Brief>
Write out the stretch of lines below that begins at the line with "Click the globe icon in the response bar" and ends at the line with "This screenshot has height=927, width=1235.", including both, exactly as given and nothing more.
** Given information follows **
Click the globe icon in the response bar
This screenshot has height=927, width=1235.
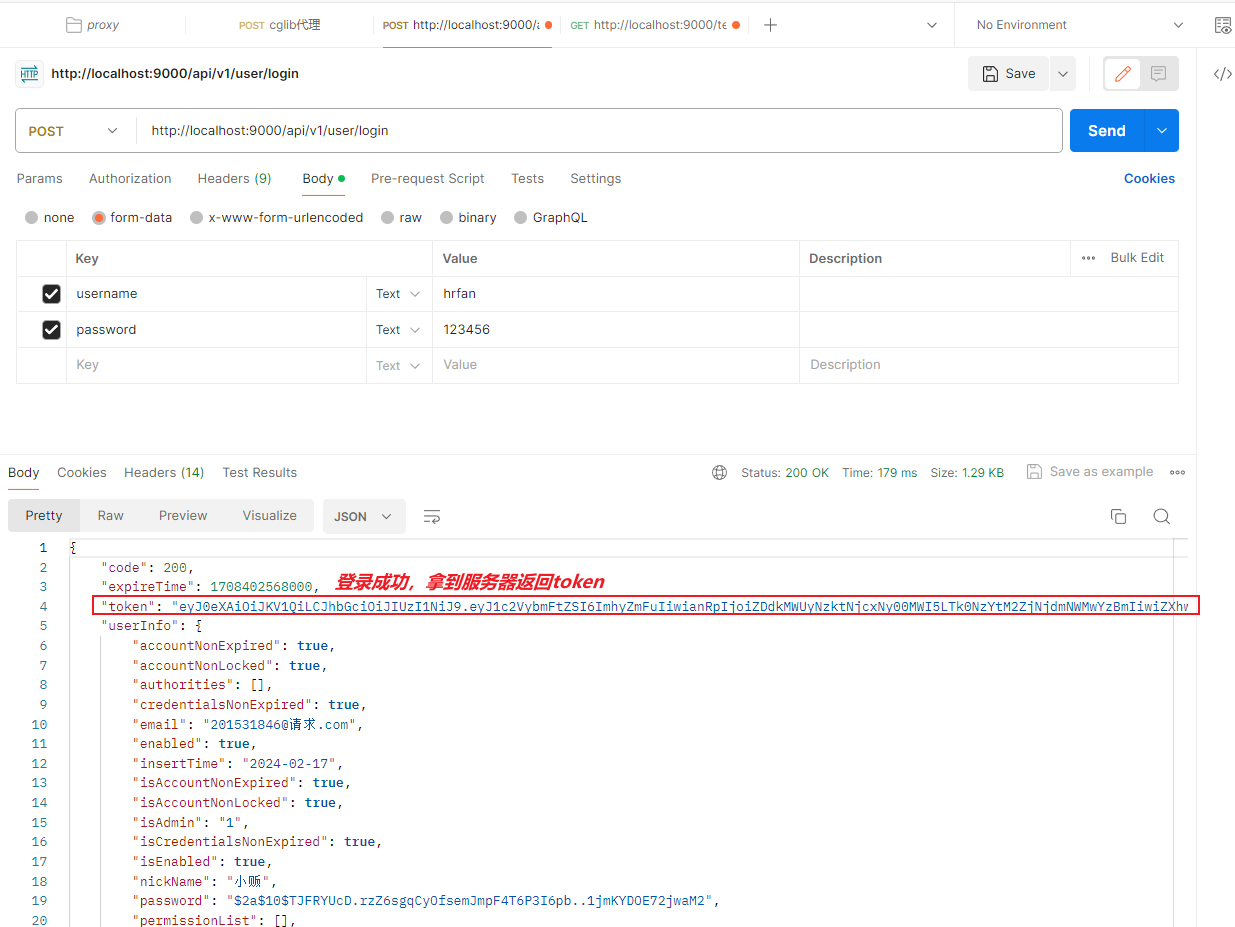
** End of Given information **
** Given information follows **
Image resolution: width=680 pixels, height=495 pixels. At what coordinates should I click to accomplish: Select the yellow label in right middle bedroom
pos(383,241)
** End of Given information **
** Given information follows **
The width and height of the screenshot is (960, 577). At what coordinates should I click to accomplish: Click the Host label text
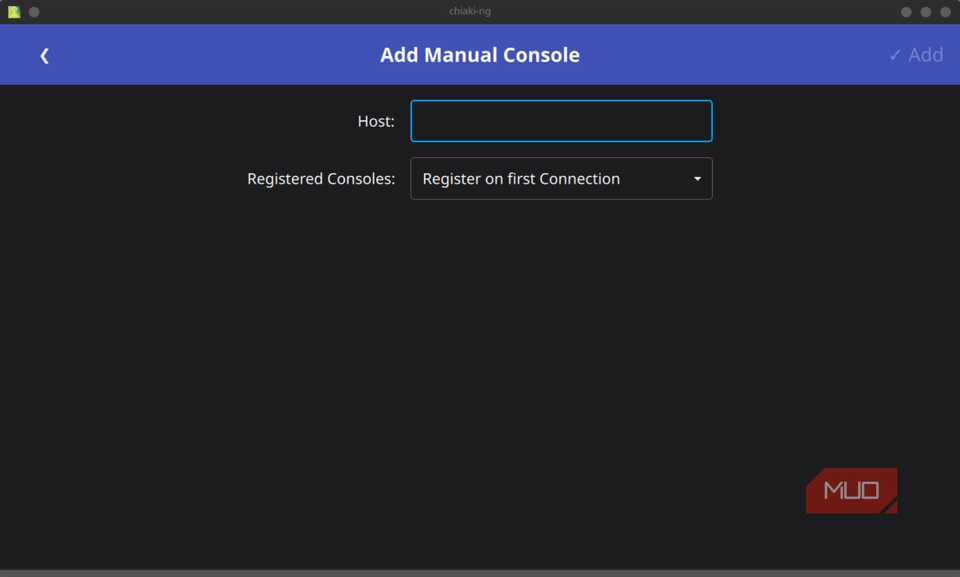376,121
** End of Given information **
Result of this task>
Click the globe icon in the response bar
This screenshot has height=927, width=1235.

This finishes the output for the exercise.